The exact mechanism of transgenerational transmission remains to be determined, but it may be that ancestral caloric overload causes mitochondrial inefficiency followed by compensatory proteome remodeling followed by later decompensation with dysregulation of miRNAs. Consequently, miRNAs act as information carriers that transmit phenotypic traits from generation to generation. In the germline, miRNAs affect development, resulting in proteomic changes and mitochondrial dysfunction, which leads to behavioral compensations such as overeating and preference for energy-dense foods, creating a vicious cycle. (Fig. 7).
This study had a limitation in that it did not directly measure the amount of food consumed. FLIC, which measures fly-food interactions electronically, such as "licks", will also count accidental touches of food, including those not only with the proboscis but also the legs. Thus, theoretically, an increase in locomotor activity might also increase licks. While this possibility is certainly plausible, the data on locomotor activity show decreases in activity in WD-lineage offspring parallel to increases in licking. In future research, food preference and CAFÉ assays should be used to better understand feeding behavior. It would also be interesting to investigate how miR-10 overexpression may affect F1 feeding behavior.
Taken together, our data demonstrate that ancestral caloric overload led to reprogramming of feeding behavior in four successive generations of offspring.

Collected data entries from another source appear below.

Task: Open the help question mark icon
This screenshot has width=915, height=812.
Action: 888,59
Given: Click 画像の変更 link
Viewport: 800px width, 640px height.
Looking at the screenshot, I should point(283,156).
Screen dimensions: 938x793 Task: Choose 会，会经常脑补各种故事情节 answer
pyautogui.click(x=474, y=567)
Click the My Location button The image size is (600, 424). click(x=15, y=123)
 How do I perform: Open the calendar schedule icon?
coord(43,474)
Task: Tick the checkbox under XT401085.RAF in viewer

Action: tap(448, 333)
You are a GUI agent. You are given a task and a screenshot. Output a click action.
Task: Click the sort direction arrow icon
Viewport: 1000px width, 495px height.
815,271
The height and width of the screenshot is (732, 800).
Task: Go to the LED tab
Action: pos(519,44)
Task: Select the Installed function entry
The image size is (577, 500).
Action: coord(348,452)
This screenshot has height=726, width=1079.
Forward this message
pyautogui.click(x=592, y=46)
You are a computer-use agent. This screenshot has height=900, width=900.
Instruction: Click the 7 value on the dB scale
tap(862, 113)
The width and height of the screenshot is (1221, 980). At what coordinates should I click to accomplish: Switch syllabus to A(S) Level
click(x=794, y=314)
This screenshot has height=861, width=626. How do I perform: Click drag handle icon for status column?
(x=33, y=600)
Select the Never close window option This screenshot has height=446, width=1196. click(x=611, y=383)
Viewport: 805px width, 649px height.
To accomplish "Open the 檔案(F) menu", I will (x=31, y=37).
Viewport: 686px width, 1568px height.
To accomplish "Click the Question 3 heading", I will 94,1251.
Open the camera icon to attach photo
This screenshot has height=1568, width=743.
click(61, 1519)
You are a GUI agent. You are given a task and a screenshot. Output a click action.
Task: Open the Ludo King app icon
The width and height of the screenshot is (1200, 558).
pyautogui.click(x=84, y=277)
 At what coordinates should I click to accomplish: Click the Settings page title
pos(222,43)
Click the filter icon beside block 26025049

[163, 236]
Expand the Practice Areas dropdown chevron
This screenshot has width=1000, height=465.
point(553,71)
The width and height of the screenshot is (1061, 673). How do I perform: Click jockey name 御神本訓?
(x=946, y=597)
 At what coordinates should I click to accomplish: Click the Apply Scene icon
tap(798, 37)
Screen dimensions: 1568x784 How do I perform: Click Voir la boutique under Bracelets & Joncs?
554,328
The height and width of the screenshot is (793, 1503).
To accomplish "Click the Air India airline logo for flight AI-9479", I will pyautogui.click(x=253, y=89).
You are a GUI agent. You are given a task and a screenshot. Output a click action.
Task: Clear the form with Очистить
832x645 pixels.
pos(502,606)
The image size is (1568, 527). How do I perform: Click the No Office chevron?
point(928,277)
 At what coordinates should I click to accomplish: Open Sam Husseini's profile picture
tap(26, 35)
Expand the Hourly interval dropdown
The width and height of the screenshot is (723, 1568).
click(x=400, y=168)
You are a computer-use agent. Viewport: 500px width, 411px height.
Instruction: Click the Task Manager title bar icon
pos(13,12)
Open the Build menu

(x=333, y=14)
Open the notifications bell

This is the first direct demonstration that ancestral diet can cause transgenerational transmission of food preferences. Although it is not yet clear whether similar effects are observable in human populations, the results of this study as well as familial clustering of obesity let us to assume that offspring’s food preferences and eating habits could be preconceptually hard-wired into the brain.